Agamemnon, Polymestor, Hecuba, chorus.
Aga. I came having heard the clamor: for Echo, the mountain’s daughter, did not sound in gentle strains through the army, causing a disturbance. But did we not know that the Phrygian towers are fallen beneath the Grecian spear, this tumult might have caused no little terror.
Poly. O my dearest friend (for I know thee, Agamemnon, having heard thy voice), seest thou what I am suffering?
Aga. Ah! wretched Polymestor, who hath destroyed thee? who made thine eyes sightless, having drowned their orbs in blood? And who hath slain these thy children? Sure, whoe’er it was, felt the greatest rage against thee and thy sons.
Poly. Hecuba with the female captives hath destroyed me—nay, not destroyed me, but more than destroyed me.

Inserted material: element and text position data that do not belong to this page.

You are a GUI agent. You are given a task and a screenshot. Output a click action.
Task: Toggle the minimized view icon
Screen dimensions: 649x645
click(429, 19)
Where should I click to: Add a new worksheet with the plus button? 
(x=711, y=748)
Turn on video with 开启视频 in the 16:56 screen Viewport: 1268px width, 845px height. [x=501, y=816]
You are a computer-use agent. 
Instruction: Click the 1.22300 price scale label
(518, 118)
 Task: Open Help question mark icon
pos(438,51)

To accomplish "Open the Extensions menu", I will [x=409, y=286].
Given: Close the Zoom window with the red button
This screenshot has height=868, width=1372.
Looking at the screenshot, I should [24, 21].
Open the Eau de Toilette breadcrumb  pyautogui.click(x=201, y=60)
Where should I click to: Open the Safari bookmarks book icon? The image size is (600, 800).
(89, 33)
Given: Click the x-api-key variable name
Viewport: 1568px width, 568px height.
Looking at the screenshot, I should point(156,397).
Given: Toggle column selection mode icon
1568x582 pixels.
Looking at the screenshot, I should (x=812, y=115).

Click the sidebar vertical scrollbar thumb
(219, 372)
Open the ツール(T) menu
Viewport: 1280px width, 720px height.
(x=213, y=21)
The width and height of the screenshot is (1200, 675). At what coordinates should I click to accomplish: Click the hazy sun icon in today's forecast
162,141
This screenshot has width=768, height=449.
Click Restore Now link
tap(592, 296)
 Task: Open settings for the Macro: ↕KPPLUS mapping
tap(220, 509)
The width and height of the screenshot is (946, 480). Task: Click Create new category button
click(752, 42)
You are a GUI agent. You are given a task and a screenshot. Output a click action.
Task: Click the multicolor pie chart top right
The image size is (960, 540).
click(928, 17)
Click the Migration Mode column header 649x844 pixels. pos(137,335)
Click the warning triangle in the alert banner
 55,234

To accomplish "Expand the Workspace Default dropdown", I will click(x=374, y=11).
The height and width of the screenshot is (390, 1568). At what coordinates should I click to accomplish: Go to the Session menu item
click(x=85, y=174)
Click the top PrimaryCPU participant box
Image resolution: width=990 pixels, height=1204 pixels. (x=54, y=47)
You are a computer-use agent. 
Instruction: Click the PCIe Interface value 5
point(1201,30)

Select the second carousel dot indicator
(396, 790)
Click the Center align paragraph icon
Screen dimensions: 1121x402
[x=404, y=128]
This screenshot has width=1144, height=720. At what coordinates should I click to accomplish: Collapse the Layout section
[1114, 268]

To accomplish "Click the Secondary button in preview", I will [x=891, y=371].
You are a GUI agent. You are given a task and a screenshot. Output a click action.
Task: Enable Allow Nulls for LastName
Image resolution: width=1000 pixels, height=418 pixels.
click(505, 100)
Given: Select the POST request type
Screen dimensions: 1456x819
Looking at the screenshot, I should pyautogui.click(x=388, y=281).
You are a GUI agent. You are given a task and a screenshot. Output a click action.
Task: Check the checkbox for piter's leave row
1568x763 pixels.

Aga. What sayest thou? Hast thou done this deed, as he affirms? Hast thou, Hecuba, dared this inconceivable act of boldness?
Poly. Ah me! what wilt thou say? Is she any where near me? Show me, tell me where she is, that I may seize her in my hands, and tear piecemeal and mangle her body.
Aga. What ho! what are you doing?
Poly. By the Gods I entreat thee, suffer me to lay my raging hand upon her.
Aga. Forbear. And having banished this barbarous deed from thy thoughts, speak; that having heard both thee and her in your respective turns, I may decide justly, in return for what thou art suffering these ills.
Poly. I will speak then. There was a certain youth, the youngest of Priam’s children, by name Polydore, the son of Hecuba; him his father Priam sent to me from Troy to bring up in my palace, already presaging[20] the capture of Troy. Him I put to death. But for what cause I put him to death, with what policy and prudent forethought, now hear. I feared, lest the boy being left an enemy to thee, should collect the scattered remnants of Troy, and again people the city. And lest the Greeks, having discovered that one of the sons of Priam was alive, should again direct an expedition against the Phrygian land, and after that should harass and lay waste the plains of Thrace; and it might fare ill with the neighbors of the Trojans, under which misfortune, O king, we are now laboring. But Hecuba, when she had discovered her son’s death, by such treachery as this lured me hither, as about to tell me of treasure belonging to Priam’s family concealed in Troy, and introduces me alone with my sons into the tent, that no one else might know it. And I sat, having reclined on the centre of the couch; but many Trojan damsels, some from the left hand, and others from the right, sat round me, as by an intimate friend, holding in their hands the Edonian looms, and praised these robes, looking at them in the light; but others, beholding with admiration my Thracian spear, deprived me of my double ornament.